Work instruction
All lines from the one containing "Screen dimensions: 1512x794" through the final line of the listing below, and no others, must be returned exactly; no pictures belong in the copy.

┌────────

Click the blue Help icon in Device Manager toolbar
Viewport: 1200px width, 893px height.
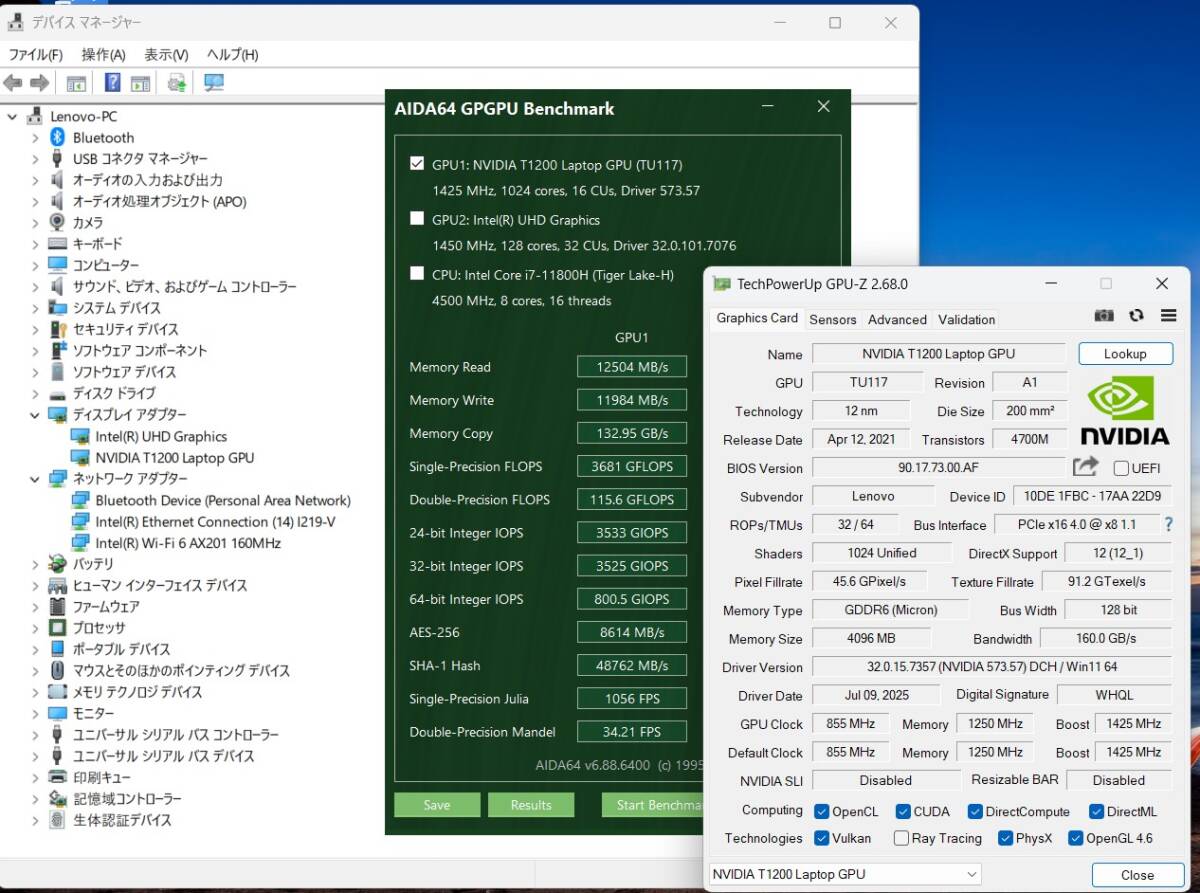(113, 83)
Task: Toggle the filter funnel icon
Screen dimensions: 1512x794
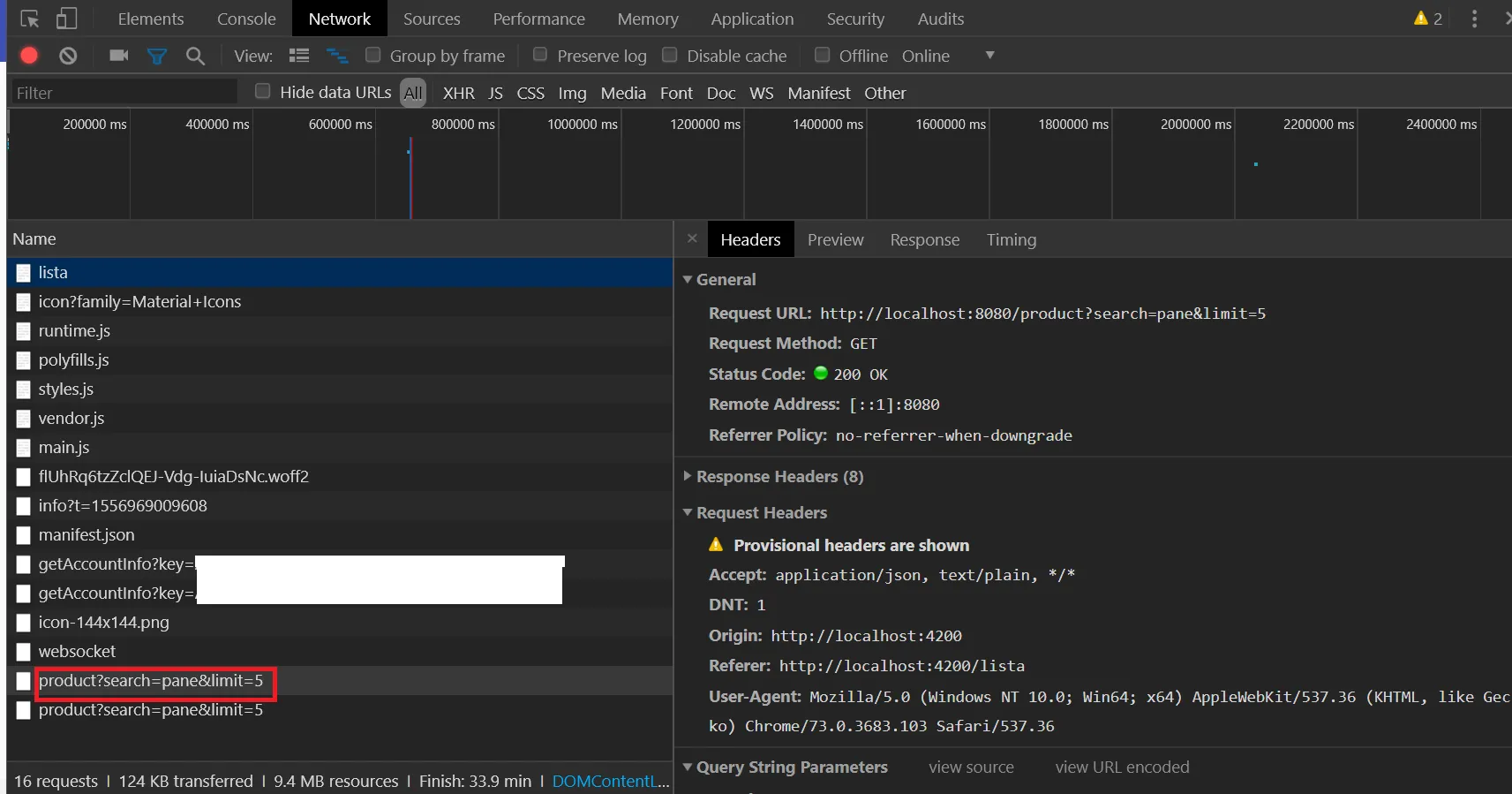Action: click(157, 56)
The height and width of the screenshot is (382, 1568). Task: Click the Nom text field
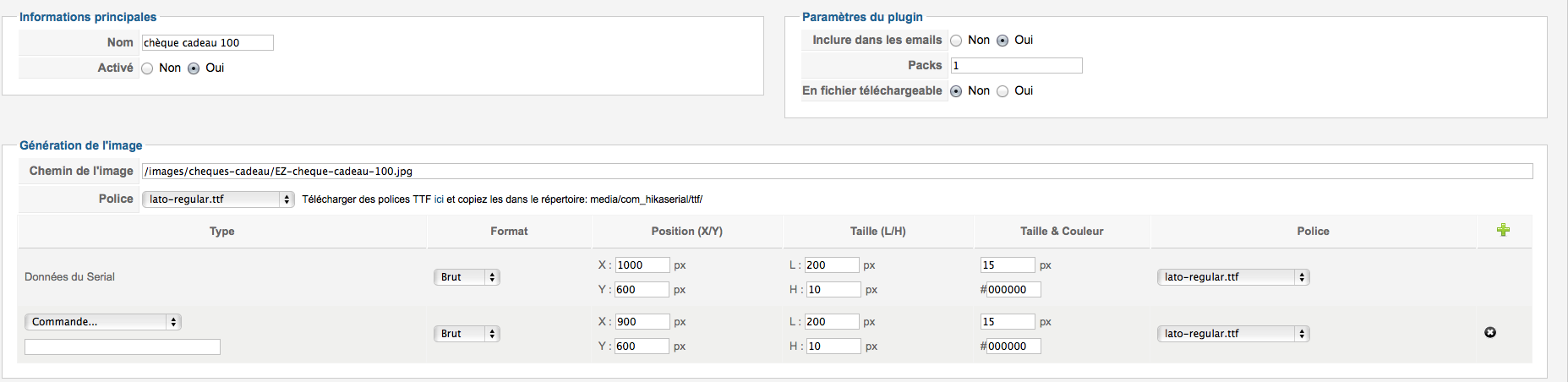coord(208,43)
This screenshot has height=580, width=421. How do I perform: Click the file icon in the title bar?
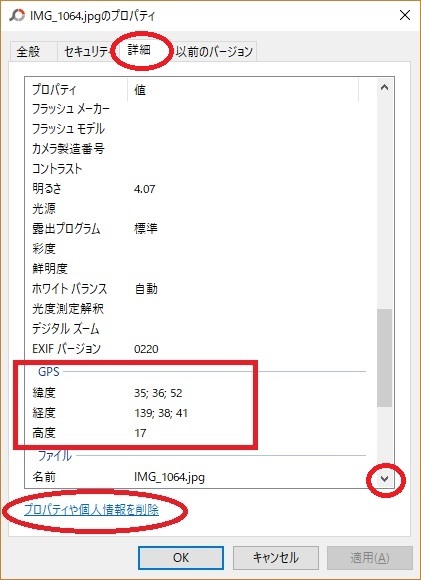pos(17,16)
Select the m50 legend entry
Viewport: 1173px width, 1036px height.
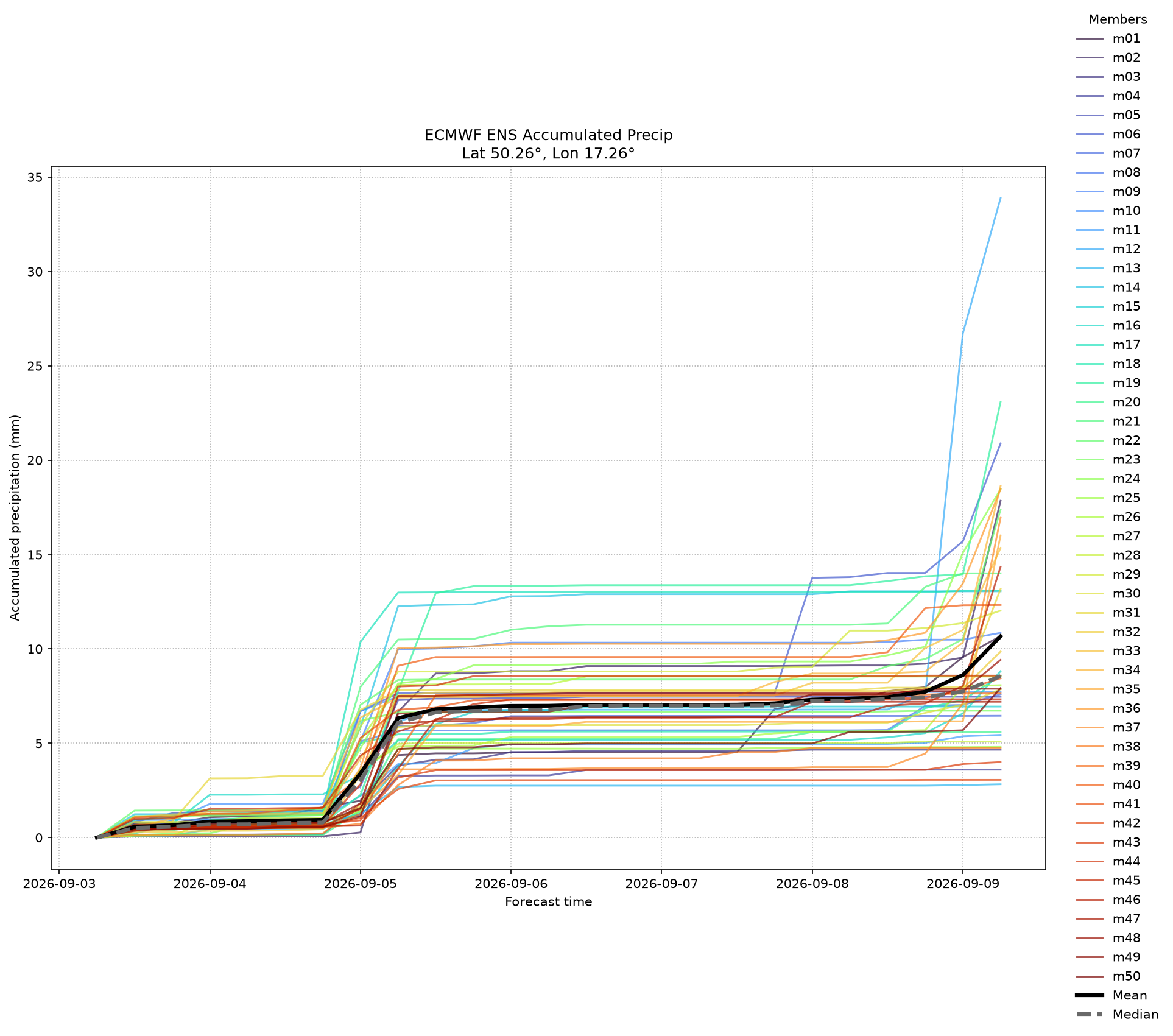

└────────

Written answer
Screen dimensions: 1512x794
Action: click(157, 56)
The height and width of the screenshot is (382, 1568). Task: Click the Nom text field
coord(208,43)
This screenshot has height=580, width=421. How do I perform: Click the file icon in the title bar?
pos(17,16)
Select the m50 legend entry
Viewport: 1173px width, 1036px height.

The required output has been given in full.